Hello, how can I have a dataloader in c++ load the batches into pinned memory? I have multiple workers loading the batches, is there a way to have these background threads doing the pinning rather than having to pin it myself after popping a batch off the dataloader?

For example, my current dataloader looks like

loader =
      torch::data::make_data_loader<torch::data::samplers::RandomSampler>(
          std::move(c), torch::data::DataLoaderOptions().batch_size(batch_size).workers(num_workers).drop_last(true));

Could I change it to something similar to

loader =
      torch::data::make_data_loader<torch::data::samplers::RandomSampler>(
          std::move(c), torch::data::DataLoaderOptions().batch_size(batch_size).workers(num_workers).drop_last(true).pin_memory(true));

Thanks

I don’t see the pin_memory option listed in DataLoaderOptions so I would assume your code would fail.
If so, then you might need to manually pin the memory on the host for your data.
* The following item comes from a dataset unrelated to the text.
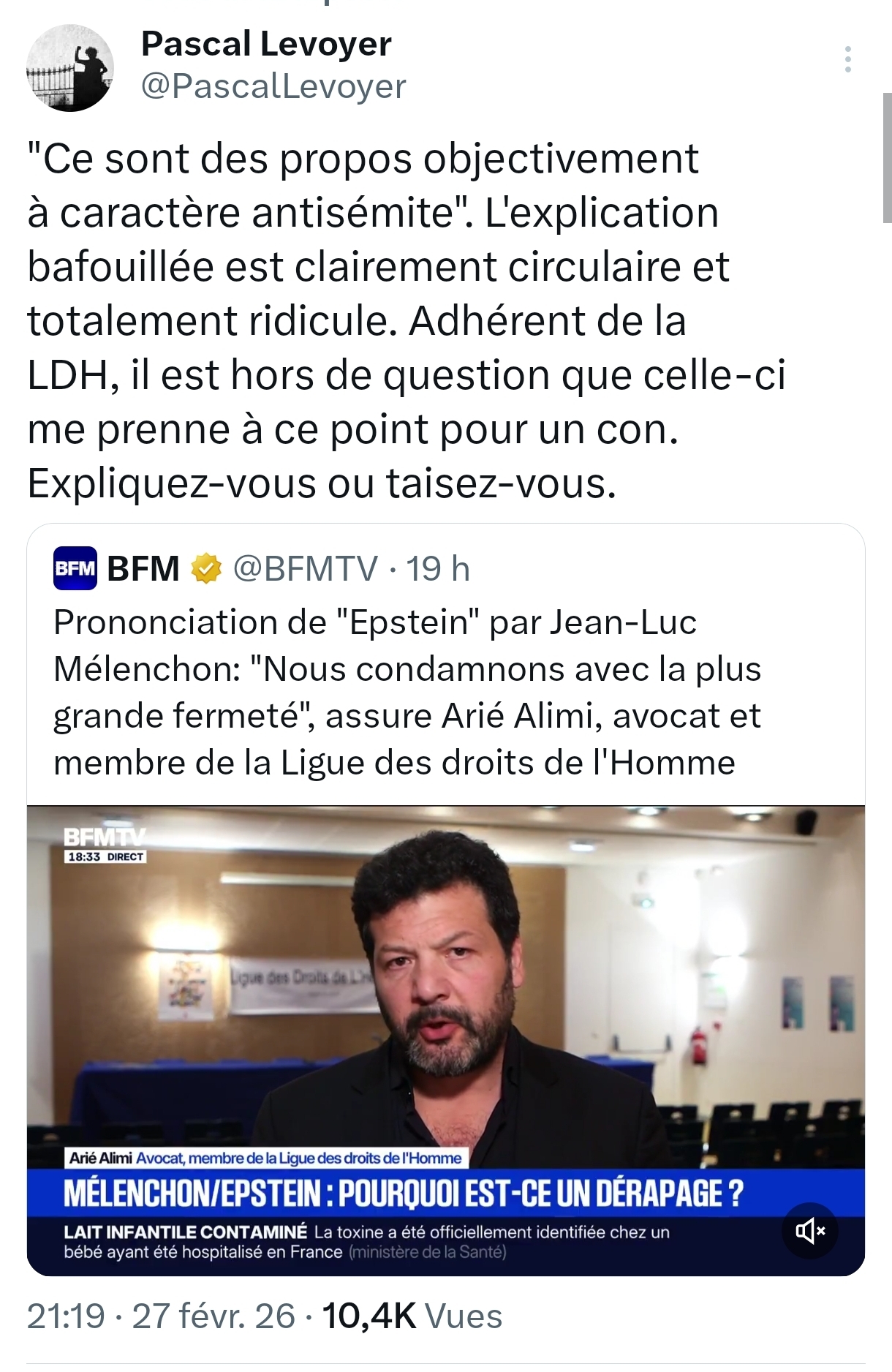The height and width of the screenshot is (1372, 892).
Task: Tap the BFMTV watermark in the video
Action: point(105,837)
I see in pytorch an option for pinning memory in the dataloader, do you know if it simply hasn’t been added to libtorch yet, or if there’s another approach needed for the workers to pin the memory? I’m trying to avoid rebuilding from source if possible. My goal is to minimize training time, which is why I’m trying to avoid doing the pinning in the main process.

I would assume this functionality wasn’t ported to libtorch. The Python implementation can be found here for the _SingleProcessDataLoaderIter and here for _MultiProcessingDataLoaderIter. The docs in this source file can also he helpful to understand how this functionality was implemented.